In the entries below, find the lines with the word "Leaves" and copy them.
_ _ _ _
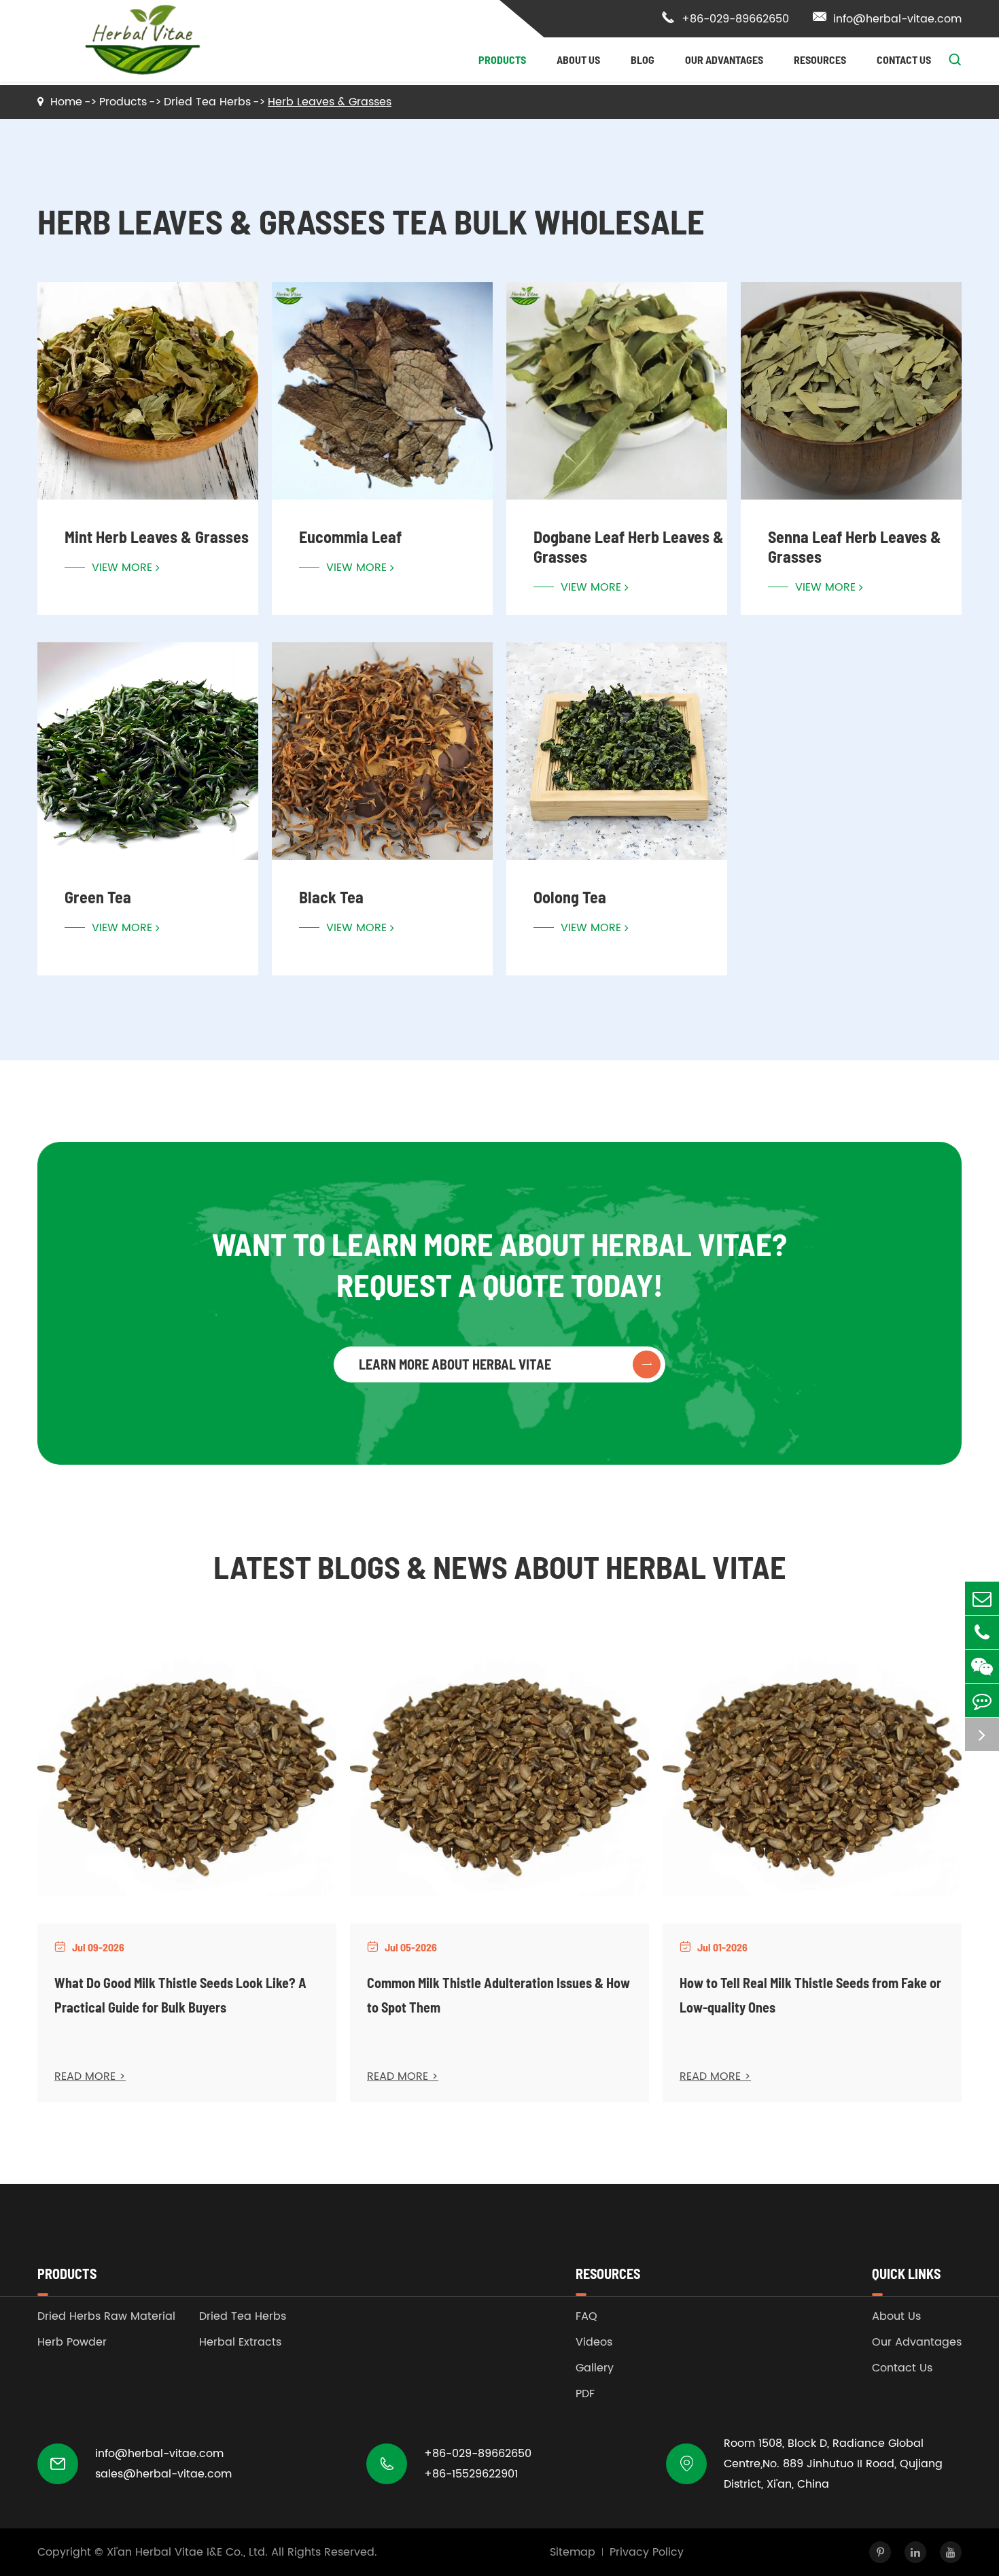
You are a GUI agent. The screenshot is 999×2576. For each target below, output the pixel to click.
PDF (585, 2394)
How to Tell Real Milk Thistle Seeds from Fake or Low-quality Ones (810, 1994)
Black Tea (331, 897)
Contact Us (904, 59)
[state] (982, 1734)
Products (502, 59)
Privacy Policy (647, 2552)
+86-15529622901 (471, 2474)
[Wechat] (982, 1666)
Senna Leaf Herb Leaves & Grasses (854, 546)
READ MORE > (90, 2076)
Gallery (595, 2368)
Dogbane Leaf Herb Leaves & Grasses (628, 546)
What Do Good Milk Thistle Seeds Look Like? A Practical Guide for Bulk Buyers (180, 1994)
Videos (594, 2342)
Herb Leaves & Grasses (329, 102)
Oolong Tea (569, 897)
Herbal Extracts (240, 2342)
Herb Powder (72, 2342)
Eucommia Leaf (350, 536)
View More (122, 567)
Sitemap (572, 2552)
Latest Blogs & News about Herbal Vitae (499, 1566)
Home (66, 102)
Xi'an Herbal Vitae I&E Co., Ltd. (187, 2552)
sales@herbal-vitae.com (163, 2474)
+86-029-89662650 (725, 19)
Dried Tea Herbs (207, 102)
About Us (578, 59)
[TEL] (982, 1632)
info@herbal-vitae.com (887, 19)
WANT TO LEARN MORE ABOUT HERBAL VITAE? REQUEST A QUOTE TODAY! (499, 1264)
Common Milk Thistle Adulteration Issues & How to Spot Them (498, 1994)
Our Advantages (724, 59)
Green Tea (98, 897)
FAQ (586, 2316)
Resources (820, 59)
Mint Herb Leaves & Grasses (157, 536)
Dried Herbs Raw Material (106, 2316)
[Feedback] (982, 1700)
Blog (642, 59)
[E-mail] (982, 1598)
_ _ _ _
# THE COMPLETED TASK
Senna Leaf Herb Leaves & Grasses (854, 546)
Dogbane Leaf Herb Leaves & Grasses (628, 546)
Herb Leaves & Grasses (329, 102)
Mint Herb Leaves & Grasses (157, 536)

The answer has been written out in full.